Text segment »
......

On the above backdrop, and having noted that the suits are filed only after the
bank has resorted to recover its dues from Orbit by taking recourse to the
provisions of Section 13(2) and 13(4) of the Securitisation Act, it would be
necessary to examine from the reading of the plaints, in each of the five
suits, so as to ascertain whether the plaint is barred against the bank under
the provisions of section 34 of the Securitisation Act. In so doing we would
examine as to what in reality is the cause of action pleaded against the bank
and as to what is the nature of the averments of 'a fraud' as made against the
bank in the plaint and the acceptability of these averments when tested on the
anvil of the provisions of Order VI Rule 4 of the CPC.
I.
Commercial Appeal No.360 of 2017 arising from Suit No.62 of 2017 (Madhav Prasad
Agarwal & anr vs Axis Bank Ltd)
36.
We set out the facts in some detail as the other plaints have somewhat similar
factual matrix.

......

Dataset »
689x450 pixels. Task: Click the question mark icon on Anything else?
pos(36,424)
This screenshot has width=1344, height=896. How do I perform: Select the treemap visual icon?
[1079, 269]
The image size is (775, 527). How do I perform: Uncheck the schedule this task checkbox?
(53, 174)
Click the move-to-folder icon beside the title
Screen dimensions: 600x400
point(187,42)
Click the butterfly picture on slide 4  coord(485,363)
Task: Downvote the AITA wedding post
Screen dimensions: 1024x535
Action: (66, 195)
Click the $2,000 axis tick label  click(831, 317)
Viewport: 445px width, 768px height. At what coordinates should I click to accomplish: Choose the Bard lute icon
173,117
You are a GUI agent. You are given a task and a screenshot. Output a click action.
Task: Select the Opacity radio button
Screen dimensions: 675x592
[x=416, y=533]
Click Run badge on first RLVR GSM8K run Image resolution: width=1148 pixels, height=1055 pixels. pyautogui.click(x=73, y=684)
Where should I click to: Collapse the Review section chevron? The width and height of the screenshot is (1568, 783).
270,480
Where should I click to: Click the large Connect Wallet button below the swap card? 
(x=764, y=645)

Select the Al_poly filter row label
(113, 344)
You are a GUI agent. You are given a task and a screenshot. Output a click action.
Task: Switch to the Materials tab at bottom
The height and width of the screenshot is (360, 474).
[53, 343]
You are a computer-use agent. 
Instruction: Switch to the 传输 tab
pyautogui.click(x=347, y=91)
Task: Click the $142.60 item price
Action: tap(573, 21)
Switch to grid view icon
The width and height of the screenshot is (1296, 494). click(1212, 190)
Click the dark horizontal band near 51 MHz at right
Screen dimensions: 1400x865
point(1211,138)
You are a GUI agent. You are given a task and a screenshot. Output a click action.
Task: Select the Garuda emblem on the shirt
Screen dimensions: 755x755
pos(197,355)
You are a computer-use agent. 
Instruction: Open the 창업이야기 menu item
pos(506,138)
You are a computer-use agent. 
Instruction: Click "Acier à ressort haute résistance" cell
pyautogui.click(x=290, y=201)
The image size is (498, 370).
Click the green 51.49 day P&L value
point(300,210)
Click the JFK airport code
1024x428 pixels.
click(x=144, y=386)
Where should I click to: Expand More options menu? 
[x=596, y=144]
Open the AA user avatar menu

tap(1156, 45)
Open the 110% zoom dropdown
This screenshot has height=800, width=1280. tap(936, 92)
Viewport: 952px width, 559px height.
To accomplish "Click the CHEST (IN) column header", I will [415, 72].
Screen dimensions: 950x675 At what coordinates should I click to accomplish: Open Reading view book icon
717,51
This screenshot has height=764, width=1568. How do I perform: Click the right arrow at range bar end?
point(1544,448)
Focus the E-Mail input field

......

Reproduce verbatim everything in the judgment excerpt from "Commercial Appeal No.360" down to "factual matrix.".

Answer to the exercise »
Commercial Appeal No.360 of 2017 arising from Suit No.62 of 2017 (Madhav Prasad
Agarwal & anr vs Axis Bank Ltd)
36.
We set out the facts in some detail as the other plaints have somewhat similar
factual matrix.